Task directions
Please set down, exactly as written, the line containing "Click the word AWS in the description" and every line after it through the end of the records.

--- Exercise input Enclosed Below ---

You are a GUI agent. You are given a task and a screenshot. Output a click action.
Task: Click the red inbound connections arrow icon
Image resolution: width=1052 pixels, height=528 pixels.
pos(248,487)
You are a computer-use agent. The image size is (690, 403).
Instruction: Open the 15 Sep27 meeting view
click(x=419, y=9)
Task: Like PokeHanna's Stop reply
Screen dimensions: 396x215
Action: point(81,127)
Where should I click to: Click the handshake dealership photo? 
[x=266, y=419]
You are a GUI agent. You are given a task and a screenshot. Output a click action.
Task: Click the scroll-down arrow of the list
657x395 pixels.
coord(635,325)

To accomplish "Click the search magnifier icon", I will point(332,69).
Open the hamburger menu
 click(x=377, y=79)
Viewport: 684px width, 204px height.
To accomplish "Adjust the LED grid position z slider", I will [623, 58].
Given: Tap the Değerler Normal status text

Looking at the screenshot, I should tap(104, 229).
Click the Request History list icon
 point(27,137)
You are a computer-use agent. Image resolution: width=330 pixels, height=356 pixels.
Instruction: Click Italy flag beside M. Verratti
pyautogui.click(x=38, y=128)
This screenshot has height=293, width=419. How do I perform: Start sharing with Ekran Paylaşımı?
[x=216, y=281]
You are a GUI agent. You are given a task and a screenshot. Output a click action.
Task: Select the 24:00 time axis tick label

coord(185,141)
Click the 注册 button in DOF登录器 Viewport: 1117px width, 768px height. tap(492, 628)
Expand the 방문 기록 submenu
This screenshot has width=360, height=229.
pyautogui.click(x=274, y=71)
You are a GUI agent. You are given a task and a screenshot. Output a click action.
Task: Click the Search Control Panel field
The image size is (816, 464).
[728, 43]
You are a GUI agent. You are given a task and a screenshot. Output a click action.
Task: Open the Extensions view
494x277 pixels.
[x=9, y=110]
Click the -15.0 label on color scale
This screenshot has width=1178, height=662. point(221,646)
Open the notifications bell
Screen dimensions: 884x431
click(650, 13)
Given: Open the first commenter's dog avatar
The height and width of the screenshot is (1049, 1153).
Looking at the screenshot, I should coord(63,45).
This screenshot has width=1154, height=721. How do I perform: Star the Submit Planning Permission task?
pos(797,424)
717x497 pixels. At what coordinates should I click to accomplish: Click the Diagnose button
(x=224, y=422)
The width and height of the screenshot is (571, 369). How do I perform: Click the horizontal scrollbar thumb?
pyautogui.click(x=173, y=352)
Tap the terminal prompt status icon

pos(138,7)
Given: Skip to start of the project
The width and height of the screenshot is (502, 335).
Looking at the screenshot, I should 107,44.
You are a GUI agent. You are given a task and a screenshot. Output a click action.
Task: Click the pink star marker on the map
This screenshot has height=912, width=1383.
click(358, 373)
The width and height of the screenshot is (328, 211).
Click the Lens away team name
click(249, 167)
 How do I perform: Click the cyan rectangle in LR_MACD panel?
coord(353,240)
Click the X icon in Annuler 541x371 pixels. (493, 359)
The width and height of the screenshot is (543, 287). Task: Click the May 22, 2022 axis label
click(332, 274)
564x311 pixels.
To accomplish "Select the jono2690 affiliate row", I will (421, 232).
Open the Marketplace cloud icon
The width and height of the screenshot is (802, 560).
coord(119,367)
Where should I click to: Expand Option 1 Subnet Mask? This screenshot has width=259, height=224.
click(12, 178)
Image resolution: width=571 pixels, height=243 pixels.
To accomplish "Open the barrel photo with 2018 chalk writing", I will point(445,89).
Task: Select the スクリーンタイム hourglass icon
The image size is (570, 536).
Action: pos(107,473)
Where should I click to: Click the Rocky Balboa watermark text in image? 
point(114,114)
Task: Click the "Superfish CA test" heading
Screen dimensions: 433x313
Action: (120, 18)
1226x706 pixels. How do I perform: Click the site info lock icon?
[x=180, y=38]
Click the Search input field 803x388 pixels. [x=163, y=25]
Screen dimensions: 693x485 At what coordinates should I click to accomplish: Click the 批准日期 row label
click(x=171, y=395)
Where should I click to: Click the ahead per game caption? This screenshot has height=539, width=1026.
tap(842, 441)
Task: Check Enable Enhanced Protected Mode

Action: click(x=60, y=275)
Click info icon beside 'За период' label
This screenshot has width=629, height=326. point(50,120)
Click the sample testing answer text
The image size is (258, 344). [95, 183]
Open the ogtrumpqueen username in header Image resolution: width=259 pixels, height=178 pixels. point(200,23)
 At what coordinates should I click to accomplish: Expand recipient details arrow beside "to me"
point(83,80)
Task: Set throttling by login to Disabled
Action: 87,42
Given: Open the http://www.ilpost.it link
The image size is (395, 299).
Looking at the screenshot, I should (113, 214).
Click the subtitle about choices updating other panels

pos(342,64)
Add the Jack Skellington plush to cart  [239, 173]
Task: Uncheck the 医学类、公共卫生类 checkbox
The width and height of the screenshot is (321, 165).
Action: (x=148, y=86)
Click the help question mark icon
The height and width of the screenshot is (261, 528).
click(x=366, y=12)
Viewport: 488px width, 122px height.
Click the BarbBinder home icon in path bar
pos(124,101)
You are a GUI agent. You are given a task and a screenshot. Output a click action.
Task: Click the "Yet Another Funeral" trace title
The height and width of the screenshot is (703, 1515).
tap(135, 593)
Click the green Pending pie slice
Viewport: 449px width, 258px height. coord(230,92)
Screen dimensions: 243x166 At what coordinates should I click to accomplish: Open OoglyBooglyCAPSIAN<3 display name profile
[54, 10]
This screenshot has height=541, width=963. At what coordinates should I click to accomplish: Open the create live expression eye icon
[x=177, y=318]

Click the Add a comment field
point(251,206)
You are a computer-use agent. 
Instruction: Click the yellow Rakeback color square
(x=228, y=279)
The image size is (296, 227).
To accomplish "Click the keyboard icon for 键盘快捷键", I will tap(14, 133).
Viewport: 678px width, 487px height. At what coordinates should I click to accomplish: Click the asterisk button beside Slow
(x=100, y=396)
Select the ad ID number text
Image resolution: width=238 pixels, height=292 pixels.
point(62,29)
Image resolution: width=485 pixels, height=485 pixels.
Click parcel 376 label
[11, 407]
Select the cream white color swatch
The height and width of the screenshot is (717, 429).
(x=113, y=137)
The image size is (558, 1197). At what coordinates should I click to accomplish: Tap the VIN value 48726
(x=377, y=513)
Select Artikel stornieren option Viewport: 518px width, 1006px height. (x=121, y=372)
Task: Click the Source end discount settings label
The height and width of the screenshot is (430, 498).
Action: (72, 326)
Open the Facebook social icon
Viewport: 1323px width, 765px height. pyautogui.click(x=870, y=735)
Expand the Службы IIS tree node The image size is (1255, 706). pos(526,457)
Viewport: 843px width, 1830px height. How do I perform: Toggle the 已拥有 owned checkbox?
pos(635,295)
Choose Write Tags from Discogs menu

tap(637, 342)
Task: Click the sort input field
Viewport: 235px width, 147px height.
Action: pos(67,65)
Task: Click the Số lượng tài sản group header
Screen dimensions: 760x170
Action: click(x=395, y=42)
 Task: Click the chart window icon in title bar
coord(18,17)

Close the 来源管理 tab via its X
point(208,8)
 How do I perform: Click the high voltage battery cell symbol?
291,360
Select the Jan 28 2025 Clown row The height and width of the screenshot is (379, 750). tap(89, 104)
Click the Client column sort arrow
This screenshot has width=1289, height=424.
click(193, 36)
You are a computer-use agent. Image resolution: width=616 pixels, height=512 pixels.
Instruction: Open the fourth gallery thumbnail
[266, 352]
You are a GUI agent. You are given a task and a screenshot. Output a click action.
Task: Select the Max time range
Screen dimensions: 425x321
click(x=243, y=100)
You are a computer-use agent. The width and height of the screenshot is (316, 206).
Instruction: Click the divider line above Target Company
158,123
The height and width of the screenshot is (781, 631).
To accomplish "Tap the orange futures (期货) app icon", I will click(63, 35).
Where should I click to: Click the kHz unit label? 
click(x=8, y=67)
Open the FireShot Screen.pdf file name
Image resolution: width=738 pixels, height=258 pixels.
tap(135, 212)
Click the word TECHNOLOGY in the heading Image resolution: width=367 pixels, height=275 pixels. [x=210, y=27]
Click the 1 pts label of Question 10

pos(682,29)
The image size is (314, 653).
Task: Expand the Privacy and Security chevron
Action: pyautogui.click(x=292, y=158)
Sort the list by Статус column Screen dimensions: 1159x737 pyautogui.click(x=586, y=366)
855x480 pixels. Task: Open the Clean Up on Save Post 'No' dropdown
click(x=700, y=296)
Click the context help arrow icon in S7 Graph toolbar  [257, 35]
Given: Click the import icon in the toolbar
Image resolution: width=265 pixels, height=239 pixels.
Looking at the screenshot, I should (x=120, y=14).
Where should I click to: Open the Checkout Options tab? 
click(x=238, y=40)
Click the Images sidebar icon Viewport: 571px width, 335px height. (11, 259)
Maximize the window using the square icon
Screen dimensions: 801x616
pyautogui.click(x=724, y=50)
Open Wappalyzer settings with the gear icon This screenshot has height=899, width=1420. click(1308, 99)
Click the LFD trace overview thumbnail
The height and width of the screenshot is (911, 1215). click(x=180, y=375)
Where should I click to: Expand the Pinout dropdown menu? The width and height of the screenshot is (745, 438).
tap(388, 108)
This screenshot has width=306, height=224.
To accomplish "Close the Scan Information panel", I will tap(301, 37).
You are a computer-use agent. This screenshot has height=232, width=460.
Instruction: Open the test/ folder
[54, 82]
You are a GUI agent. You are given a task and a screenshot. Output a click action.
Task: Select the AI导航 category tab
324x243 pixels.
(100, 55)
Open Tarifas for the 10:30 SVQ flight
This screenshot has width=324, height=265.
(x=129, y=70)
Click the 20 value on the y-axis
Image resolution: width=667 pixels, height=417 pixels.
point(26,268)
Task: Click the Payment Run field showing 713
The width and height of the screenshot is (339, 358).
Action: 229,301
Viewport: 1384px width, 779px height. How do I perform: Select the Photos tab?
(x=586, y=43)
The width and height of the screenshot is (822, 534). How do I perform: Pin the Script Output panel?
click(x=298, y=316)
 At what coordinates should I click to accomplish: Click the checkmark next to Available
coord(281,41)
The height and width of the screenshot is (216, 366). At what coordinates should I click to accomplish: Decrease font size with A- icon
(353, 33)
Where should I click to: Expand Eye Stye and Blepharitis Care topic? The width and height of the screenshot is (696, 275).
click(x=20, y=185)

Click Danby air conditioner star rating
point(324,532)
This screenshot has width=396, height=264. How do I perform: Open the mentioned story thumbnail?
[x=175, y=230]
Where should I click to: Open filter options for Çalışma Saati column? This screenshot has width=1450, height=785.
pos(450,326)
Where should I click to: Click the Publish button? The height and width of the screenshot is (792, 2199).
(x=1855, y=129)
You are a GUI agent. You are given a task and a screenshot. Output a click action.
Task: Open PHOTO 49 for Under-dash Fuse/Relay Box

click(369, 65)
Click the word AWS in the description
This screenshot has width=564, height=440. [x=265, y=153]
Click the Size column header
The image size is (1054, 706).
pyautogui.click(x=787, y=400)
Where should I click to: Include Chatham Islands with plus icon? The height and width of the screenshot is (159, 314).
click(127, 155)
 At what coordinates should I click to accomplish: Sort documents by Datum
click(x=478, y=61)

--- End of Enclosed Exercise input ---

Written reply
Click the word AWS in the description
This screenshot has width=564, height=440. [x=265, y=153]
Click the Size column header
The image size is (1054, 706).
pyautogui.click(x=787, y=400)
Where should I click to: Include Chatham Islands with plus icon? The height and width of the screenshot is (159, 314).
click(127, 155)
 At what coordinates should I click to accomplish: Sort documents by Datum
click(x=478, y=61)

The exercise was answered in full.